18 de octubre de 2019
DIRECTOR ANTONIO MARTÍN BEAUMONT

Plagios en política: la doble vara de medir según sean del PP o del PSOE

La dimisión por copiar de un alto cargo del PP resucita el caso del presidente en funciones, que añadió al plagio una burda mentira utilizando a la propia Moncloa.

 

 

 

El Gobierno de la Comunidad de Madrid ha obligado a dimitir a su directora general de Educación Concertada tras desvelarse en ABC que plagió una parte nada desdeñable de su tesis doctoral, en la misma época e idéntica Universidad que tramitó el polémico doctorado de Pedro Sánchez, la privada Camilo José Cela (UCJC).

La salida de Concepción Canoyra, presentada como una decisión voluntaria pero inducida sin ambages por Isabel Díaz Ayuso, es el justo castigo para un fraude indecoroso e impropio no ya de un gestor educativo público, sino también de cualquier persona que logre así la habilitación para doctorarse y, en consecuencia, busque un lucro profesional en el mundo universitario.

El caso resucita otro bastante más grave que el PSOE, con la complicidad sonrojante de un ecosistema mediático volcado en favor de Pedro Sánchez, ha intentado enterrar sin éxito total: el plagio del actual presidente en funciones, tan descarado como tapado por la maquinaria del poder institucional.

 

Sánchez no solo copió porciones literales de su tesis doctoral, sino que además hizo con ella un libro comercial y, a conocerse el infumable fraude, utilizó a la propia Moncloa para fabricarse con mentiras una coartada: difundió por canales públicos un supuesto desmentido elaborado, como desveló ESdiario, en base a un informe técnico  antiplagio que supuestamente desmontaba la existencia de copia alguna.

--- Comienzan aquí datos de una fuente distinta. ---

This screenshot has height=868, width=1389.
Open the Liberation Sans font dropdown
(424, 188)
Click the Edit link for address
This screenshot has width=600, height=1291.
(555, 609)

Ni PP ni Cs ni Vox han dado a los casos de Sánchez y de Cruz la relevancia que merecen. Ni tampoco han emprendido las acciones de todo tipo exigibles

Es decir, se fabricó a sí mismo una justificación que nadie ha visto, lo hizo confiriéndole al autoridad de la propia Moncloa y sumó así al plagio una burda y escandalosa mentira a la que aún hoy se aferra para esquivar las consecuencias de tan nefando comportamiento. Que debieran ser la dimisión, tal y como el propio Sánchez dijo, como ejemplo de la pulcritud que él exigiría, en el debate parlamentario de la moción de censura que le hizo presidente.

¿Y la oposición?

El contraste entre el comportamiento del PP y el del PSOE con sus vergüenzas académicas es elocuente. Canoyra y Cifuentes están fuera. Sánchez y Cruz, el presidente del Senado con varios plagios demostrados a sus espaldas, siguen ostentando dos de las más altas responsabilidades de España. Y lo hacen con la misma cobertura mediática e institucional que convirtió los otros dos casos, con razón, en una cacería.

Los españoles deberían juzgar con su voto estos casos, pero la oposición actual también. Sorprendentemente, ni PP ni Ciudadanos ni Vox han dado a los casos de Sánchez y de Cruz la relevancia que merecen. Ni tampoco han emprendido las acciones de todo tipo que reclaman. ¿De qué tienen miedo? Solo así se explica su inepcia, voluntaria o inducida pero en todo caso impropia de su función de control.